The company has proven that it has the wherewithal to continually invest in people, products and platforms to further its market share base, extending its competitive advantage versus most peers.

The bank posted exceptionally strong earnings across almost all metrics in the first quarter of 2023, though it has taken reserves of $1.1 billion for the uncertain macro environment. Revenue beat expectations by a stunning $2.3 billion.

The dividend yield here is 2.88%. The Barclays price objective is $179, while the consensus target is $158.37. JPMorgan Chase stock closed over 7% higher on Friday at $138.73 after the stellar earnings print.

PNC Financial Services

This bank has a huge client base and has expanded in a big way over the past decade, and it is among the top 10 largest U.S. banks by assets. PNC Financial Services Group Inc. (NYSE: PNC) operates as a diversified financial services company in the United States through the following three segments.

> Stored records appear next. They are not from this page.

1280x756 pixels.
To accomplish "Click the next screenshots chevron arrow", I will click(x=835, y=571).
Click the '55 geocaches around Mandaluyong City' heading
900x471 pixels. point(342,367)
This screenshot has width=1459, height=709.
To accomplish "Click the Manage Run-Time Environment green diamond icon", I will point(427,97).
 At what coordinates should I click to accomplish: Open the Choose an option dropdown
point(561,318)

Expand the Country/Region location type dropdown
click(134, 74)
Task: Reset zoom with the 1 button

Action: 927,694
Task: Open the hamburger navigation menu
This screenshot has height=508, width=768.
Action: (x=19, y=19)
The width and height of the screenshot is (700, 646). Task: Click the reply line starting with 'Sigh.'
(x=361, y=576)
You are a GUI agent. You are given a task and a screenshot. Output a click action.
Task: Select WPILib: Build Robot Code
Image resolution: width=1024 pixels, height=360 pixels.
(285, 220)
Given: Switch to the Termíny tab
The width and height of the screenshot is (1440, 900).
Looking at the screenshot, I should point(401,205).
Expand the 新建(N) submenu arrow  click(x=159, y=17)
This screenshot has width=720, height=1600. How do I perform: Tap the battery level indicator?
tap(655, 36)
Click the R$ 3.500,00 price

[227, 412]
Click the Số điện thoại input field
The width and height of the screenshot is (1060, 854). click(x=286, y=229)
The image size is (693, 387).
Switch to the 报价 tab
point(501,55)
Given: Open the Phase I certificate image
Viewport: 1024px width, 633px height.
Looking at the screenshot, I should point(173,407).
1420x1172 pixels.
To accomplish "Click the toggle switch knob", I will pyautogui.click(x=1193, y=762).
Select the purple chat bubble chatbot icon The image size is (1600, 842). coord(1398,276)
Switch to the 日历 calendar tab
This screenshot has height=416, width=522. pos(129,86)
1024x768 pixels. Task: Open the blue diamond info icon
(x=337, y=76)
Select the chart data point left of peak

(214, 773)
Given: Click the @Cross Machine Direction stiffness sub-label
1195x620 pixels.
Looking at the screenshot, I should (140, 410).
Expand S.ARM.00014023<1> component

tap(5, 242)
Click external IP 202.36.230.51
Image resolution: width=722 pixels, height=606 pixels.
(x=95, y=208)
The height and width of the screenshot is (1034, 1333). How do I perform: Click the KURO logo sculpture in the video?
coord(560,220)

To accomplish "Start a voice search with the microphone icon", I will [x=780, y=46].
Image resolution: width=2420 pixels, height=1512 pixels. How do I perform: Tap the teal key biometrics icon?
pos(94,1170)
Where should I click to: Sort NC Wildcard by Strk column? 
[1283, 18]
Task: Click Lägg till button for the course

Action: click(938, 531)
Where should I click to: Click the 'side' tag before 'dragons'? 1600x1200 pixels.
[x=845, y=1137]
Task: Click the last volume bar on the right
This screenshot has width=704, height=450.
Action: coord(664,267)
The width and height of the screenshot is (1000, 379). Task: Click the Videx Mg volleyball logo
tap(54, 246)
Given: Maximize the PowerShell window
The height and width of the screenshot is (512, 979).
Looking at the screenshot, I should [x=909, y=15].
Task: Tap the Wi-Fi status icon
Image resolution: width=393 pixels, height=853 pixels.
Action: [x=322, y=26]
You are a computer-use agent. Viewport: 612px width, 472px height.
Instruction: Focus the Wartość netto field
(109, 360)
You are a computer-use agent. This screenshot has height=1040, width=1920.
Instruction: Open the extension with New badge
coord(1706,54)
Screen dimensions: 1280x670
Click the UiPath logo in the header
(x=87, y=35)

The Retail Banking segment offers checking, savings and money market accounts, as well as certificates of deposit. It offers residential mortgages, home equity loans and lines of credit, auto loans, credit cards, education loans, and personal and small business loans and lines of credit, as well as brokerage, insurance and investment and cash management services. This segment serves consumer and small business customers through a network of branches, ATMs, call centers and online and mobile banking channels.

The Corporate & Institutional Banking segment provides secured and unsecured loans, letters of credit and equipment leases, as well as cash and investment management services, receivables and disbursement management services, funds transfer services, international payment services and access to online/mobile information management and reporting. it offers securities underwriting, loan syndications, customer-related trading and mergers and acquisitions and equity capital markets advisory related services, and also commercial loan servicing and technology solutions. It serves midsized and large corporations and government and not-for-profit entities.

Its Asset Management Group segment offers investment and retirement planning, customized investment management, credit and cash management solutions and trust management and administration services for high net worth and ultra-high net worth individuals, and their families, as well as multi-generational family planning services for ultra-high net worth individuals and their families. It also provides outsourced chief investment officer, custody, private real estate, cash and fixed income client solutions, and fiduciary retirement advisory services for institutional clients.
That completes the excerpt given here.